Bass received a commission as a First Lieutenant in the Medical Reserve Corps and reported for duty at Fort Des Moines on August 14, 1917. Fort Des Moines opened for training African-American men as there had been a huge influx of African-American volunteers and a petition was erected by the students of Howard University. However, there was still some discontent at the facility as many soldiers found that he had been unfairly assessed for merely being black. After receiving basic medical officer training, Bass was transferred to Camp Funston. On March 30, 1918, Bass departed from Newport News, Virginia for France aboard the USS Susquehanna, with the 372nd Infantry Regiment of the 93rd Infantry Division.

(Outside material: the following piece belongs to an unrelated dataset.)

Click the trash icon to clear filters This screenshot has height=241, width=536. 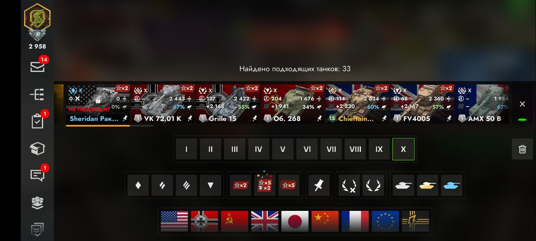click(x=522, y=149)
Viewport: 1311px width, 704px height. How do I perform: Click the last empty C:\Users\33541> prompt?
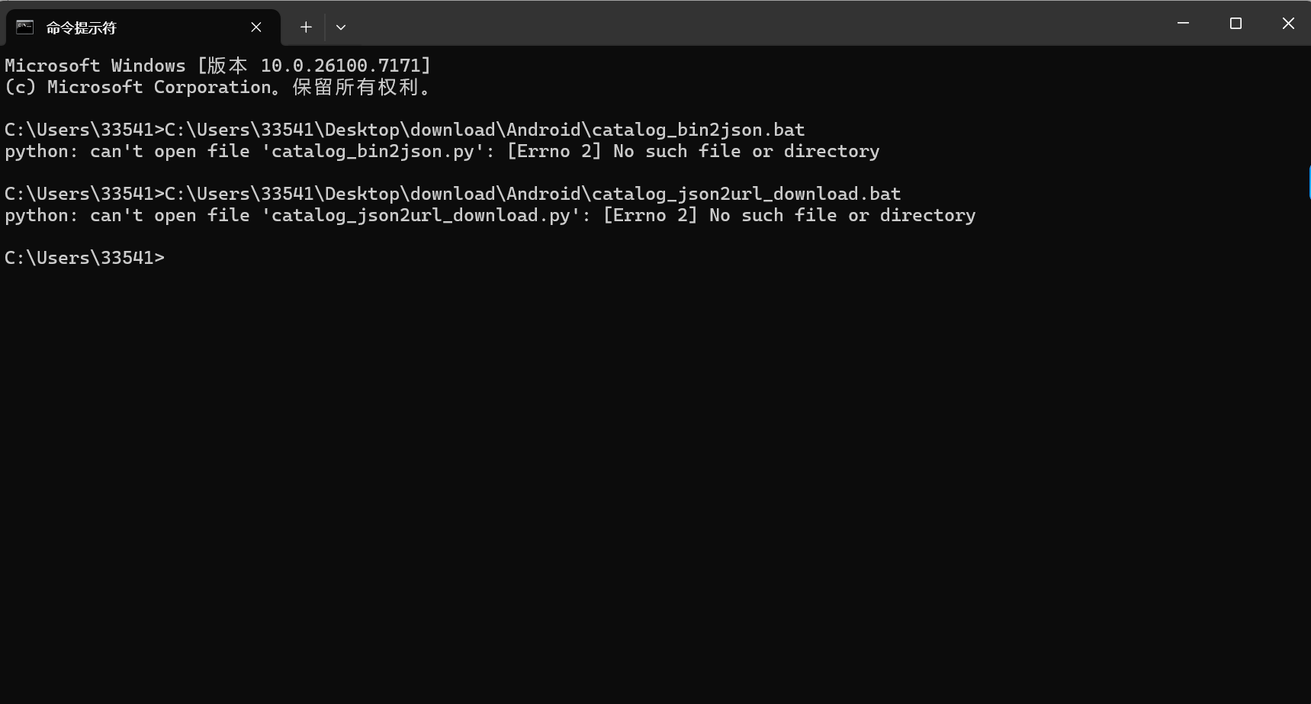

By September 1918, the 372nd and 369th Infantry was responsible for the defenses of Bellenvue Signal Ridge, and assisted the French legions in trying to fend off the German assaults coming from the trenches not far from them. Most of Bass' work was done in the front lines in the various aid stations dealing with immediate injuries.

== Death and legacy ==
On October 6, 1918, Monthois, France was facing heavy artillery fire from the Germans, leaving many wounded in the process. Bass went into the line so he could provide immediate aid to the wounded when a shell exploded in the forward aid station he had been working in. The explosion severed both of Bass’s legs above the knees, and he died in minutes from shock and blood loss. He was posthumously awarded the Distinguished Service Cross on July 9, 1918, for administering "first aid in the open under prolonged and intense shell fire until he was severely wounded and carried from the field."

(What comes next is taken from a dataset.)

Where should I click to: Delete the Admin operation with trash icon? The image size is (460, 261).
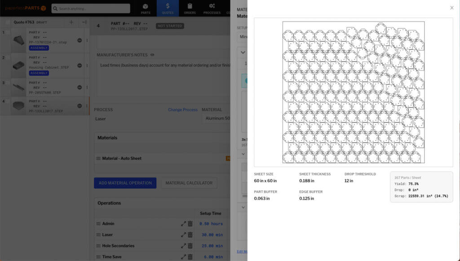coord(190,224)
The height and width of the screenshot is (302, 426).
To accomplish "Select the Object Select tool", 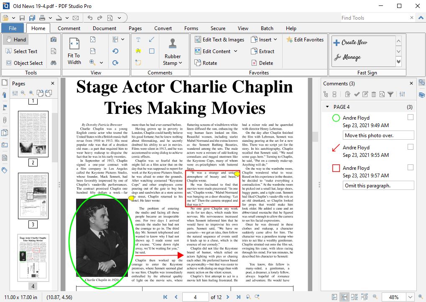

Bass' body was returned home and reburied in Fredericksburg National Cemetery on July 23, 1921, making him the first African-American officer to be interred there. In 1920, the Shiloh Baptist Church in Fredericksburg installed a large stained glass window incorporating Bass' image in honor of his heroism. The National Medical Association acknowledged Dr. Bass's contributions and service in their 1919 issue. In 1991, the Rebel Bowl Building in Fredericksburg was renamed the Bass-Ellison Social Services Building, in honor of Bass and his fellow Fredericksburg citizen Dr. Richard C. Ellison.

== Personal life==
Dr. Bass married Maude Vass and the couple had four children, three daughters and one son. His son, Urbane Bass Jr. was born on February 10, 1910. He became a physician and relocated his family to Los Angeles, California, after his family's house on Cairo, IL was bombed by opponents of school integration. He died on March 5, 1996, and was buried in California. According to an article, Maude never remarried in the nearly 70 years she was a widow. She lived to be 100 years old and was buried next to her husband in Officer's Row in Fredericksburg.